So I have a function in C like this:

void crunch(const char *in, char *out, size_t inLen, size_t outLen)

If the two buffers overlap, the function may mess up the input buffer as well, while generating output.

  • What's the general practice?
  • Should I always consider overlapping buffers when implementing functions like this?
  • Should I assume that the user won't pass overlapping buffers?
  • Should I always document whether the function works well or not with overlapping buffers?
  • It this not a reason for restrict? If overlapped buffers have well defined functionality, use void crunch(const char *in, char *out, ...) else use void crunch(const restrict char *in, char restrict *out, .... Feb 17, 2014 at 19:13

2 Answers 2


That depends entirely on the philosophy of your software component.

Especially in the C world, it is considered perfectly normal to produce undefined behaviour on violated preconditions, if this makes the implementation simpler. In other contexts, your users and fellow implementers might find this completely unacceptable and would demand that you behave robustly by verifying the specified boundaries and doing an internal copy if necessary.

The only thing that all practitioners should agree on is that you have to explicitly declare what happens when the inputs overlap - even if the effect is undefined.


First, the method must declare a contract. A contract says: if you do X, I will do Y. See http://en.wikipedia.org/wiki/Design_by_contract.

It must either (a) require non-overlapping buffers as a pre-condition or (b) allow overlapping buffers.

In case (a), the contract should be enforced for at least some part of the development/testing lifecycle. That is, you should add code to the function that tests for non-overlapping buffers and asserts (fails) if it's not satisfied. Since this code probably has performance constraints, you probably want to be able to switch the test on for development and testing and off for production, but that's a choice you make.

in case (b), you add code to permit overlapping buffers. That might be a different, possibly slower, algorithm or whatever technique you choose.

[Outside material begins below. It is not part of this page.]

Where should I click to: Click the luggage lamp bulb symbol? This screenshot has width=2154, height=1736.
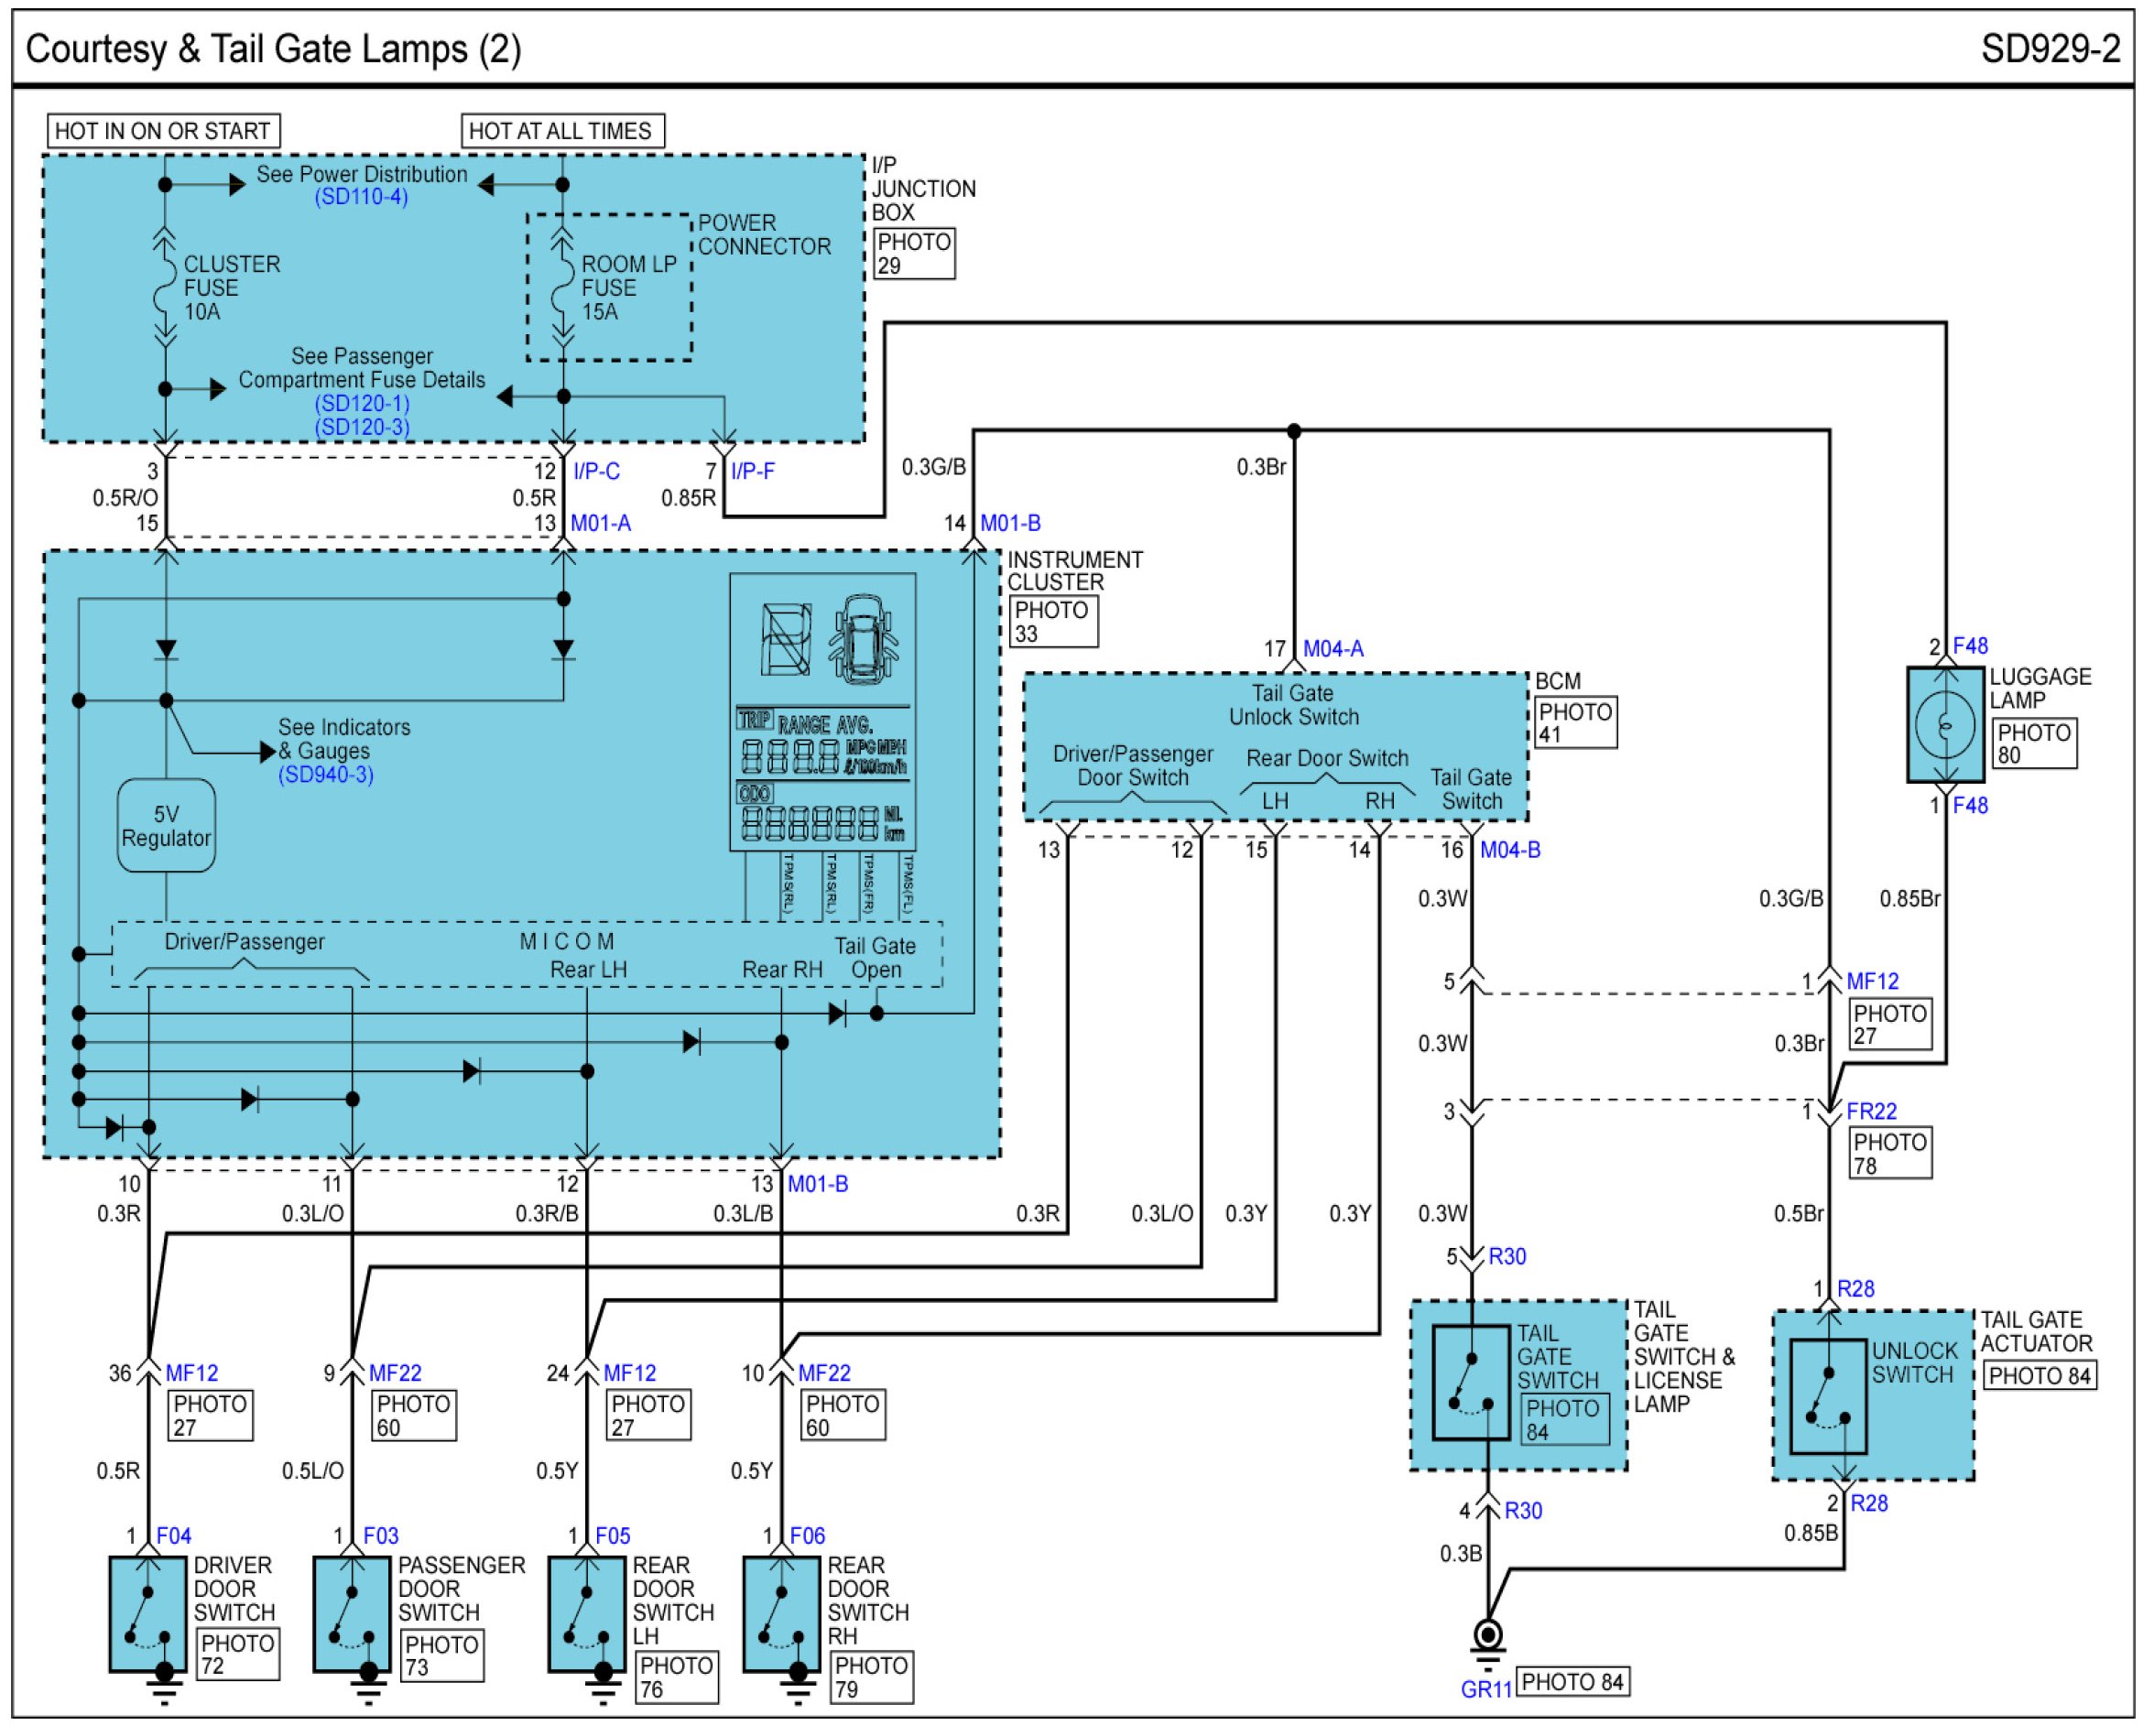[1945, 725]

  • What I describe is best practice. I have no way of knowing if it's general practice.
  • You must consider overlapping buffers.
  • You should assume nothing beyond your contract.
  • The contract provides the documentation.
  • On a related note, a method might specify a behavior or range of behaviors that may be caused by overlapping buffers. For example, a method might specify that it will copy the first item of the source to the first item of the destination, then second item to second item, etc. Such a method might be used to copy a pattern throughout the destination. A method which for efficiency tries to copy multiple items at once would have to special-case certain overlap scenarios, but a method which simply copies one item at a time could simply ignore the overlap scenario.
    – supercat
    Apr 28, 2014 at 22:54
  • @supercat: You are describing what was observed behaviour in naive implementations of memcpy() and similar, but not something that I have ever seen explicitly documented. Given the performance implications, it would not be a first choice.
    – david.pfx
    Apr 28, 2014 at 22:59
  • A method's caller should not rely upon such behavior unless it is expressly documented, and a method author should only document such behavior if it is apt to be sufficiently useful as to justify requiring future versions that might caching things or copying them in other more efficient sequence to ensure that the operation would match promised semantics. On the other hand, one could document a method as saying that it will behave as though it copies things in arbitrary sequence, and have a "debug" version that randomizes the sequence. Code which can work with such a version...
    – supercat
    Apr 28, 2014 at 23:10
  • ...might be fine even if the regions overlap (if it really doesn't care what happens to the particular parts of the array where the behavior is ambiguous).